Building a Modular GenAI Framework for Document Retrieval and Interaction
Without giving too much away, professionally, we’re working on a project that has us knee deep in legal documents—thousands upon thousands of pages of contracts, case law, and regulatory filings. Our team was tasked with building a system that could help attorneys quickly find relevant information across this massive corpus and generate accurate, properly cited responses to complex legal questions.
The challenge isn’t just the volume of documents. It’s the need for precision, attribution, and the ability to synthesize information across multiple sources. Traditional search approaches fell short, and off-the-shelf GenAI solutions can’t provide the reliability or citation tracking we needed.
The proposed apporach is a modular framework that combined the best of retrieval augmented generation (RAG), document summarization techniques like LexRank, and agentic models—all designed to be quickly repurposed for different document-heavy domains.

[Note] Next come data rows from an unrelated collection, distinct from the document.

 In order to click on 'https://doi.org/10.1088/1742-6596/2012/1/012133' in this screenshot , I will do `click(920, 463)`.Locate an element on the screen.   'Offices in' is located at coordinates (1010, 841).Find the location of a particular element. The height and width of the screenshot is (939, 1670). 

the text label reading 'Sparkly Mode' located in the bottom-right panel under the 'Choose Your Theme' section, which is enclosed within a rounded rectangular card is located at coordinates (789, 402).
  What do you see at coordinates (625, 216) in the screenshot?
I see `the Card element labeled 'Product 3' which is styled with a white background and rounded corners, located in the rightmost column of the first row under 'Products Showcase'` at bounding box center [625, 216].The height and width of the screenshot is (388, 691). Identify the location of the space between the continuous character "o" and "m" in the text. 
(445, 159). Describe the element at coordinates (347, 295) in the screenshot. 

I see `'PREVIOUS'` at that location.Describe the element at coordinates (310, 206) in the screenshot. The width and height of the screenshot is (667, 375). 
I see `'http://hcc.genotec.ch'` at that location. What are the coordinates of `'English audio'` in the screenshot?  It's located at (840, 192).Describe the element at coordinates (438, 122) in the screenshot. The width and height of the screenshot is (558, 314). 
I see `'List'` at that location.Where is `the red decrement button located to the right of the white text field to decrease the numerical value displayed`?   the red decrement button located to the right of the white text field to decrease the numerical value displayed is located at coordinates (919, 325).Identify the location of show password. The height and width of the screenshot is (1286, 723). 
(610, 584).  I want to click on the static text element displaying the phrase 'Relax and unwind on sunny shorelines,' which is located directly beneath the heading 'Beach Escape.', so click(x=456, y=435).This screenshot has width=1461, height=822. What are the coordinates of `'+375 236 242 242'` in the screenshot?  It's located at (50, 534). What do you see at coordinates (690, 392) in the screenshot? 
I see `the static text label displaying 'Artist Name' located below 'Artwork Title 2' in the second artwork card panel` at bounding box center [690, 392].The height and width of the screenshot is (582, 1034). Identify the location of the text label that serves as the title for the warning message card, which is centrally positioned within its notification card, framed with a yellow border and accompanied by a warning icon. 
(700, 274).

When we finally deployed this system, it should reduce research time for complex legal questions while maintaining a high accuracy rate compared to expert-generated answers. The key isn’t any single technology—it how we integrated multiple approaches into a cohesive, modular system.
Let’s dive into the framework for your own document-intensive use cases.
The Technology Stack: Beyond Basic RAG
Before we get into implementation details, let’s understand the core technologies that make this framework possible:
RAG: The Foundation, Not the Destination
Retrieval Augmented Generation has become the standard approach for grounding LLMs in external knowledge. But basic RAG implementations—which simply retrieve chunks of text based on vector similarity and feed them to an LLM—have significant limitations when dealing with complex document sets:
- They struggle with multi-hop reasoning across documents
- They often miss important context that’s spread across multiple sections
- They provide limited citation capabilities
- They can’t effectively prioritize authoritative sources
Our approach uses RAG as a foundation but extends it significantly with additional components.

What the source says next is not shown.